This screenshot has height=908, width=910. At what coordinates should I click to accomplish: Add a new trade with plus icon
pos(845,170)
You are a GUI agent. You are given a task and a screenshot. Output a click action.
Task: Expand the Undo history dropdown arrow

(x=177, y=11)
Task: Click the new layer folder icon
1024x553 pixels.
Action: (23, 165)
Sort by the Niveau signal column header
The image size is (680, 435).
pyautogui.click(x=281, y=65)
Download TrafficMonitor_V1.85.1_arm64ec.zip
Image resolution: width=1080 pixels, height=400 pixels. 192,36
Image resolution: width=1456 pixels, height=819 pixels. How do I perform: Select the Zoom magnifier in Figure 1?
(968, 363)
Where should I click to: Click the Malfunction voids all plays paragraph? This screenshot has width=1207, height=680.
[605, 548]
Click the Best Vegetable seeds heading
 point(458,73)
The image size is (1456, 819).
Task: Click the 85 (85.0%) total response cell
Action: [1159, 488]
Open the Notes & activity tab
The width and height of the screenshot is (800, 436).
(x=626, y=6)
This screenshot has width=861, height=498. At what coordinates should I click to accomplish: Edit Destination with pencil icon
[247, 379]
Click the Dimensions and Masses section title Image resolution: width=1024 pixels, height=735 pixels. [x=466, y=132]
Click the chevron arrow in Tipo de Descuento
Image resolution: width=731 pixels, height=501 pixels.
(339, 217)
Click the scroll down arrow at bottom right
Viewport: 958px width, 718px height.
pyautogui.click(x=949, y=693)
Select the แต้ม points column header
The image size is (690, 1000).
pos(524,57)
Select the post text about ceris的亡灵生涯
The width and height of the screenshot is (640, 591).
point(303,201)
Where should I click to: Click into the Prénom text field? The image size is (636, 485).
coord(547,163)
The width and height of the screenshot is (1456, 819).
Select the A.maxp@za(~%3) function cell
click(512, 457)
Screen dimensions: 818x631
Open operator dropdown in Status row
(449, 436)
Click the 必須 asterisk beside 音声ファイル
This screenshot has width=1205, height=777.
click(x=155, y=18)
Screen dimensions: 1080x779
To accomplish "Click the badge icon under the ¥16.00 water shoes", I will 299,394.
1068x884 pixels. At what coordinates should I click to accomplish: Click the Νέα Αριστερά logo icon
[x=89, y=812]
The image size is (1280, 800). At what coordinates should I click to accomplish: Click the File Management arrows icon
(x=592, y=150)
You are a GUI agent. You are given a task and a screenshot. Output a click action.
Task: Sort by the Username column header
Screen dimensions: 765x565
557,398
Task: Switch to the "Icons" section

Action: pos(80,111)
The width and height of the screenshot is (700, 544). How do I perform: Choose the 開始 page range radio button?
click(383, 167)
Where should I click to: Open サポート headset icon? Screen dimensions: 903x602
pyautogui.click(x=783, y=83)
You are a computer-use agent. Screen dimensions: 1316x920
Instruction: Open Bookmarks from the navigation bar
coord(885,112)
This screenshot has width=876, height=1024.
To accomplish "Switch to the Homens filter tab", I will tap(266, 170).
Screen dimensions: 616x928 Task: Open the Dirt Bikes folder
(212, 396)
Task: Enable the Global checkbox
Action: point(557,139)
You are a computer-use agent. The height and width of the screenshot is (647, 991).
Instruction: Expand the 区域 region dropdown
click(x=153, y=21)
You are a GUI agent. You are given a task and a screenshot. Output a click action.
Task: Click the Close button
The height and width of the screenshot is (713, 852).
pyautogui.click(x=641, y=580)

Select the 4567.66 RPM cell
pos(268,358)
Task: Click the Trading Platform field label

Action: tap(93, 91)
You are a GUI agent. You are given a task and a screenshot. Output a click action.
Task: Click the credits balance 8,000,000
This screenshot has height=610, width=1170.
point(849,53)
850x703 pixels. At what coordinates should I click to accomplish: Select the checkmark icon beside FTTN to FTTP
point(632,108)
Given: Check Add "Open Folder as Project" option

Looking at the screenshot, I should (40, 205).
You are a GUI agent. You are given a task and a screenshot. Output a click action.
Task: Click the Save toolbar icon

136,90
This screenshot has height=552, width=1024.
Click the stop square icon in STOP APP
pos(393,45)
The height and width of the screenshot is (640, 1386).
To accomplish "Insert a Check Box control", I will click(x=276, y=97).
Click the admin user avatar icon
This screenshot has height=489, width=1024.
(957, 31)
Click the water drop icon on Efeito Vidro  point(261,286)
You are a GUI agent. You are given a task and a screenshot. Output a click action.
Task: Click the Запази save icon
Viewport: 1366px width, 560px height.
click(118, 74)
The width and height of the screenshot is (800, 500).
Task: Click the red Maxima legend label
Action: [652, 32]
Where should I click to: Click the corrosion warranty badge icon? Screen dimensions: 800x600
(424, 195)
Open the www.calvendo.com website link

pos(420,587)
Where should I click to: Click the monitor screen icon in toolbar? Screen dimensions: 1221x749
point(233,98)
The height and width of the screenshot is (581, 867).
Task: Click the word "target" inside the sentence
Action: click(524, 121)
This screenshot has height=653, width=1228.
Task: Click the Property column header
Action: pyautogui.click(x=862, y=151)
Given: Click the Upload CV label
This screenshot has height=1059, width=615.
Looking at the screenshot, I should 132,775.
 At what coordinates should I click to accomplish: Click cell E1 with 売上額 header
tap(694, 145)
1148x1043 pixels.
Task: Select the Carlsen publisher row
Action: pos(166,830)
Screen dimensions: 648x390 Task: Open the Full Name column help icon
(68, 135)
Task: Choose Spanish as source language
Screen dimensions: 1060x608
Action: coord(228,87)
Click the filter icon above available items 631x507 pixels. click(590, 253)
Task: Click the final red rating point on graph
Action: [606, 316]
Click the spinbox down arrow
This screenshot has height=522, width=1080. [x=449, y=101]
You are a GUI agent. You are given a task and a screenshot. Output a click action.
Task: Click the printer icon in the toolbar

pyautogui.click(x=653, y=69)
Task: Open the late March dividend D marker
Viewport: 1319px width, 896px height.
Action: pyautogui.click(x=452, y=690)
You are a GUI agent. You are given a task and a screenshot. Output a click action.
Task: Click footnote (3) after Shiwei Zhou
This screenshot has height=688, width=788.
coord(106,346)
■ ■ ■ ■ ■ ■ ■
_Try it_: Within the listing above, work out how many lines hold "computer", and answer with that number only.

_Finished task_: 2